Alaattin AKTAŞ EKO ANALİZ

✔ Merkez Bankası Başkanı'nın "16 Aralık'ta faizi indirmeme olasılığı arttı" demesi fazla bir anlam ifade eder mi? Eğer faiz kararını Merkez Bankası veriyor olsaydı, bu ifade elbette anlam taşır ve TL hızla değer kazanırdı.

✔ Oysa piyasada yaprak biraz kımıldar gibi oldu; o kadar. Çünkü herkes biliyor ki faiz kararı verme yetkisi Merkez Bankası'ndan alınalı çok oldu.
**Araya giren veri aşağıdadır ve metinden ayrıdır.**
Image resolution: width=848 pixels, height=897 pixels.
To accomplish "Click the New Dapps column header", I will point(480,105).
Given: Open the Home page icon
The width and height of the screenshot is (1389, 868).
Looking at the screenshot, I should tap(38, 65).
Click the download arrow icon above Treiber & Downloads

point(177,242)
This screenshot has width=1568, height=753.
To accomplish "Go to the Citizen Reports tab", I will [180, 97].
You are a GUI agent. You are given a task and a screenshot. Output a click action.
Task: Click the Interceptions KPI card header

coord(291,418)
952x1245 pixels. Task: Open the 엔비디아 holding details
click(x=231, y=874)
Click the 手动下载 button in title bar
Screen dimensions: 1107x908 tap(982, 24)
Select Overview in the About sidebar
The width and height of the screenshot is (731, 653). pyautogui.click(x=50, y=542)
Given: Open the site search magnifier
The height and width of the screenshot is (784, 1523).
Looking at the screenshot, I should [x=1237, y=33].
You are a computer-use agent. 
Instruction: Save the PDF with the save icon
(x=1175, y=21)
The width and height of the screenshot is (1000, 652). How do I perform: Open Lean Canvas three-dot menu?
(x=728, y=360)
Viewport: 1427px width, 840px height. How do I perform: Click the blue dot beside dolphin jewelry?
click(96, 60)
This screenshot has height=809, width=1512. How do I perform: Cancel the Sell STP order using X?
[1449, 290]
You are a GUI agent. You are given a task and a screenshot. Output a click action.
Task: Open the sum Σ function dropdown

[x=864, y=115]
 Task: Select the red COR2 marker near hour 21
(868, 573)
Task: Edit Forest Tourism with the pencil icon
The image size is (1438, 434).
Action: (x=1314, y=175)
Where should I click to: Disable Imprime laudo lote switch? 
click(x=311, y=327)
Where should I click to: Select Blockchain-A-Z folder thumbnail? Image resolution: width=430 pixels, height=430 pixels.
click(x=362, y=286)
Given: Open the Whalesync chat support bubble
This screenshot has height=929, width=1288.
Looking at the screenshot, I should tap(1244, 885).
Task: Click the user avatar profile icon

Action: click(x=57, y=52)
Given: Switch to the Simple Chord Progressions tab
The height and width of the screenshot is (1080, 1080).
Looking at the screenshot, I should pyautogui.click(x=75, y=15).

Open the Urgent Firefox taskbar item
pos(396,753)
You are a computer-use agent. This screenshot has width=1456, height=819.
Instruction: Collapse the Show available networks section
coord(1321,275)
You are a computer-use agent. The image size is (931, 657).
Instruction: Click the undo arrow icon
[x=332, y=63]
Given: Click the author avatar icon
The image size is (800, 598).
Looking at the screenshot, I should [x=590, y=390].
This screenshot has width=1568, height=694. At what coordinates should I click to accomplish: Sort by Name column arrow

Türkiye ekonomisi eylül ayındaki Para Politikası Kurulu toplantısında alınan faiz indirimi kararıyla yeni bir yola girdi ya da gözde ifadeyle makas değiştirdi. Bu yolda yürümeye devam edeceğimiz ekim ve kasım toplantılarındaki kararlarla iyice pekişti. Yetmedi, faizin daha da indirileceği söylemi her ortamda, herkes tarafından üstüne basa basa dile getirilir oldu.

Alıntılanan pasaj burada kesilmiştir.